Projekt F - The butterfly effect

Projekt F - "The butterfly effect"
chronique Projekt F - The butterfly effect

 

L'étrange entité Projekt F revient aux affaires après un hiatus de quelques années, un album Skins qui croisait le fer avec le fameux Pretty Hate Machine pour un succès assez confidentiel de ce côté ci de l'Atlantique. Le leader Johh (oui, avec le h à la fin – pour bien aspirer sans doute) Miller paye de sa personne pour illustrer le tableau, un peu à la manière de Anna Varney de Sopor Aeternus. Pensez bien au sérieux de l'affaire !

 

Ça démarre en douceur pour accueillir un riff bien néometal dans sa conception, et puis la voix de Miller emporte tout, entre rage et sentence.
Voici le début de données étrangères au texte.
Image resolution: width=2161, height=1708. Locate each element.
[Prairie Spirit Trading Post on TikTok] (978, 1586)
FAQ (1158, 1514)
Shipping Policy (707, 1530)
La formule a beau être éculée, ça fonctionne toujours et quelques notes de piano jouent avec nos émotions, on rentre dans ce disque... littéralement. L'histoire nous fait revivre ces moments presque insipides qui font basculer une vie entière. L'effet papillon, oui où ce coup d'aile amène de grandes catastrophes. Une manière imagée d'exprimer une loi mathématique. Projekt F tente d'y mettre des mots et des sons.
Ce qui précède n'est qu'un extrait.